La Fiesta del Cordero (Eid al-Adha), la cita más importante del calendario musulmán, se ha celebrado este miércoles con gran participación en Algeciras y el conjunto del Campo de Gibraltar. Decenas de familias han acudido a los rezos, han llevado a cabo el sacrificio ritual y han compartido momentos de convivencia y solidaridad, en una jornada en la que la comida se reparte en un banquete familiar y también entre los vecinos más necesitados. Vox se ha pronunciado una vez más sobre esta festividad religiosa y ha pedido su prohibición, mientras que el Partido Andalusí lamenta el uso de una "tradición religiosa como herramienta de confrontación política".
Este año, el encarecimiento del cordero ha dificultado la celebración para algunas familias, por lo que la colaboración y generosidad vecinal han resultado claves para que nadie quede fuera de una fecha tan señalada.
Las dos musal-las o espacios de rezo comunitario en Algeciras, ubicadas en Llano Amarillo y El Saladillo, han registrado una notable afluencia desde primera hora de la mañana. Los fieles se han congregado al aire libre para los rezos colectivos, en un ambiente de recogimiento y comunidad. Tras el encuentro y el desayuno familiar, el sacrificio ha sido, en palabras de los presentes, "el momento más esperado por pequeños y mayores”. Este se realiza conforme al rito halal, mediante degüello y sin aturdimiento, aunque cada vez es más habitual la compra de carne en carnicerías halal de la ciudad.
El impacto del aumento de precios se ha dejado sentir especialmente entre las familias más vulnerables, que han podido participar en la festividad gracias al apoyo de su entorno más cercano.
La Fiesta del Cordero, conocida como Eid al-Adha, es una celebración profundamente arraigada para millones de personas musulmanas en todo el mundo, incluidas muchas que son ciudadanas españolas y que forman parte activa de la sociedad, la economía y la vida comunitaria.
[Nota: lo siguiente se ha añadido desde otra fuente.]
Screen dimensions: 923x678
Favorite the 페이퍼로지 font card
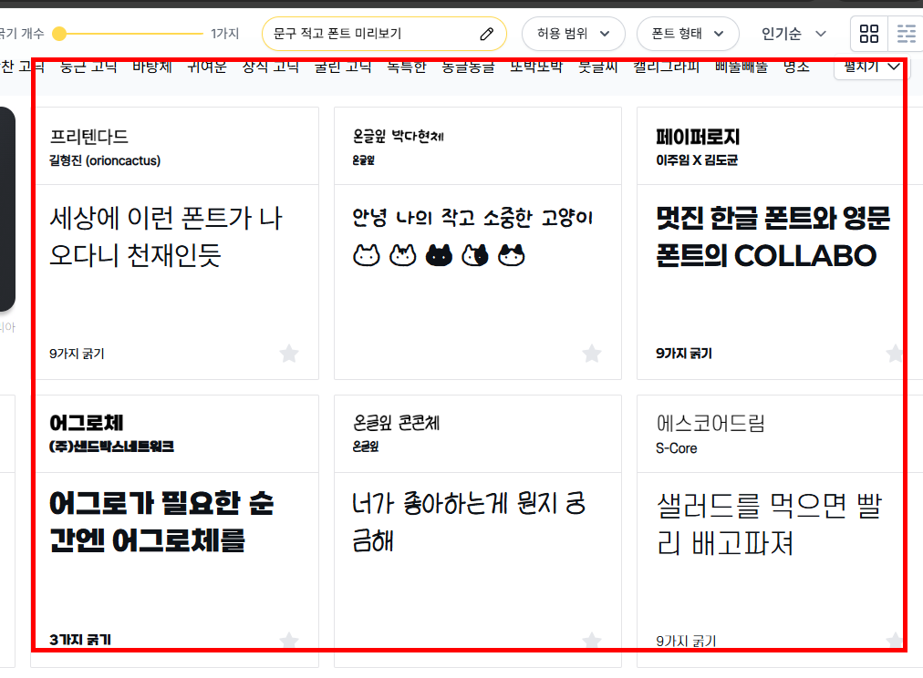click(893, 354)
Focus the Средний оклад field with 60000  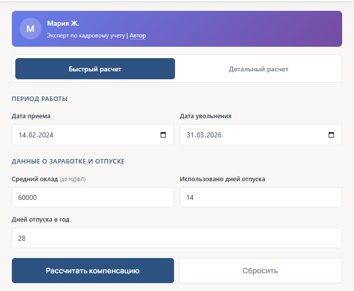pyautogui.click(x=93, y=197)
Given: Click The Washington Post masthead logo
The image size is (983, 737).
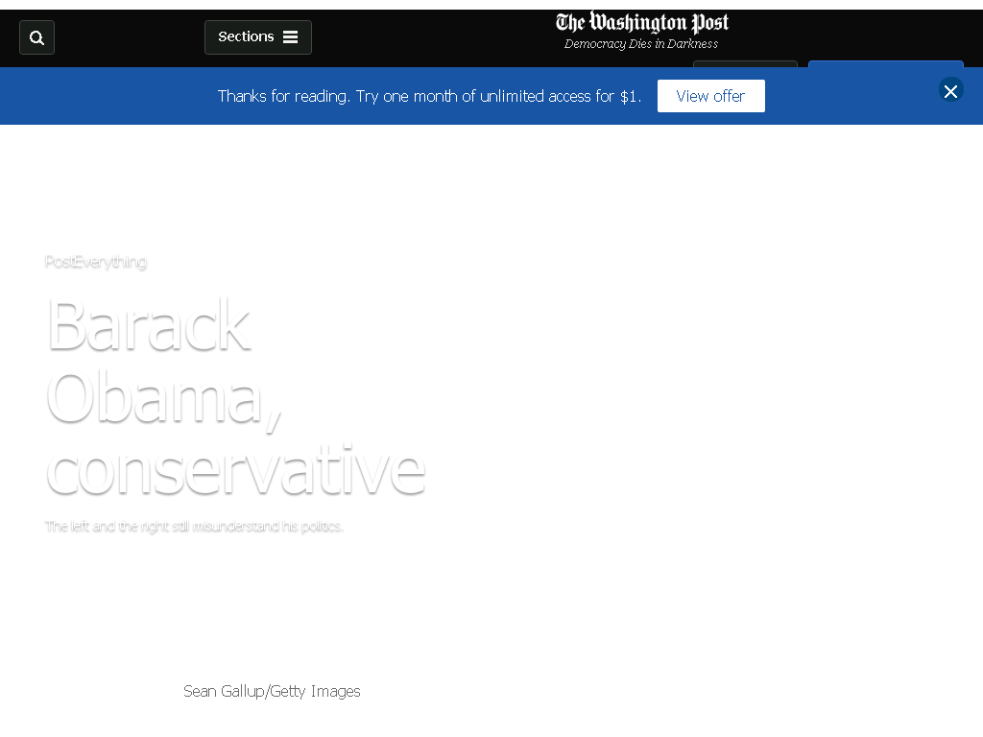Looking at the screenshot, I should (641, 22).
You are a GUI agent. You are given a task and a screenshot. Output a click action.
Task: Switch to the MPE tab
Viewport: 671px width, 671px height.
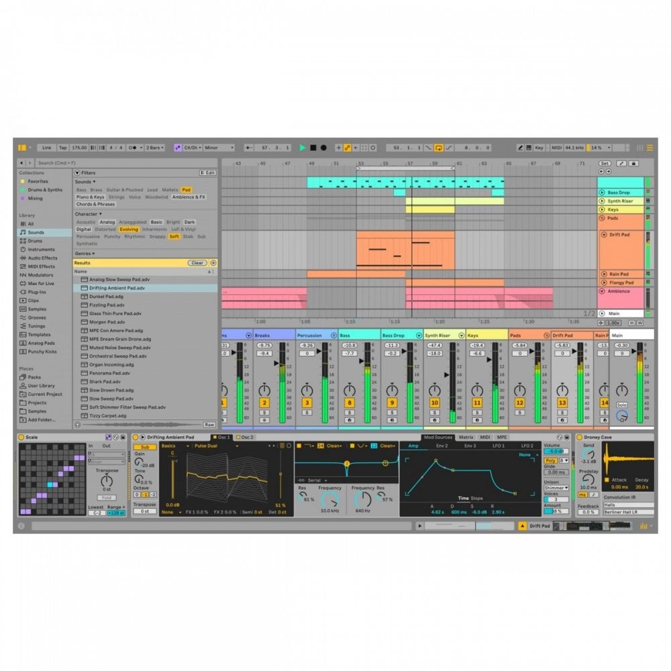(502, 437)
Su práctica está amparada por la libertad religiosa recogida en la Constitución Española y por los principios de convivencia democrática.
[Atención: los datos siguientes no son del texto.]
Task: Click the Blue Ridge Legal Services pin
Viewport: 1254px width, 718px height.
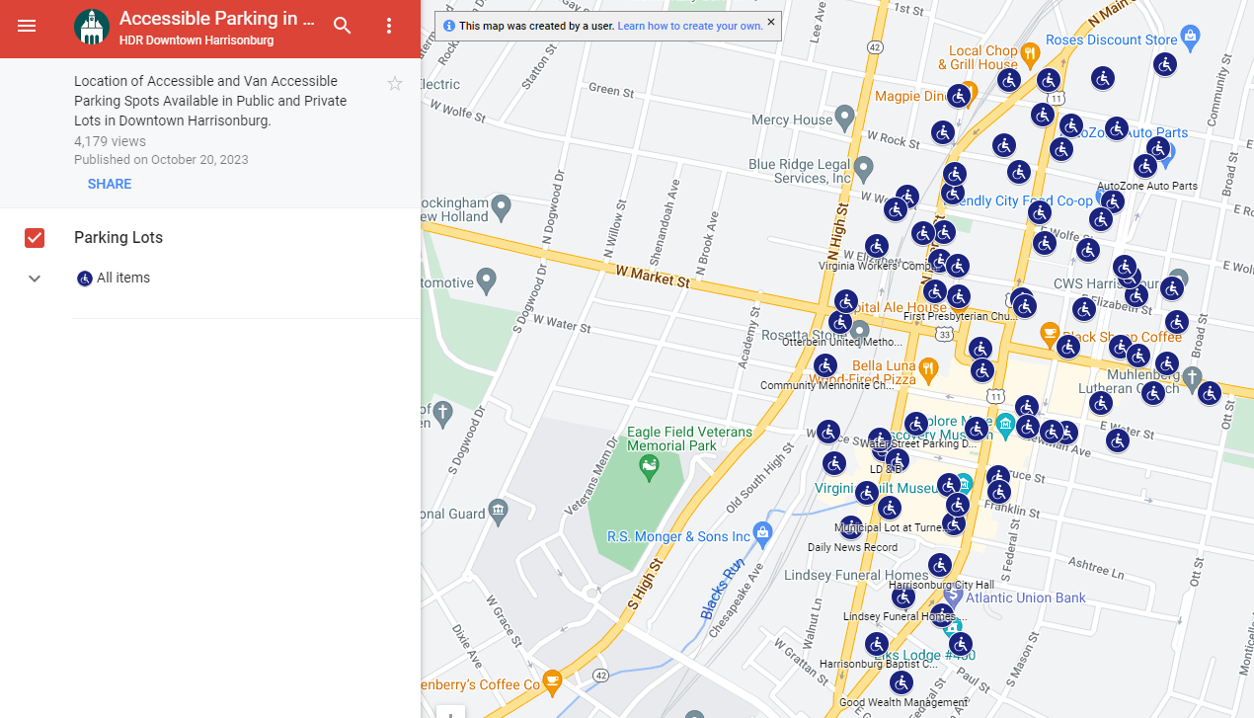Action: pyautogui.click(x=864, y=167)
Sin embargo, en un día señalado, la festividad ha vuelto a verse envuelta en la polémica tras las declaraciones de Santiago Abascal, líder de Vox, quien ha pedido su prohibición al considerarla "una rendición cultural" y "un retroceso", además de abogar por "impulsar la carnicería tradicional frente al halal".
Ante estas afirmaciones, el portavoz del Partido Andalusí, Dris Mohamed, ha mostrado su rechazo, denunciando que este tipo de mensajes "fomentan la división, la estigmatización y la confrontación social".
"Resulta preocupante que se utilice una tradición religiosa como herramienta de confrontación política, alimentando prejuicios y señalando de manera indirecta a toda una comunidad por sus creencias o hábitos de consumo. España es un país plural, diverso y democrático, donde todas las confesiones merecen respeto y protección institucional", ha expresado Mohamed a través de 8Directo.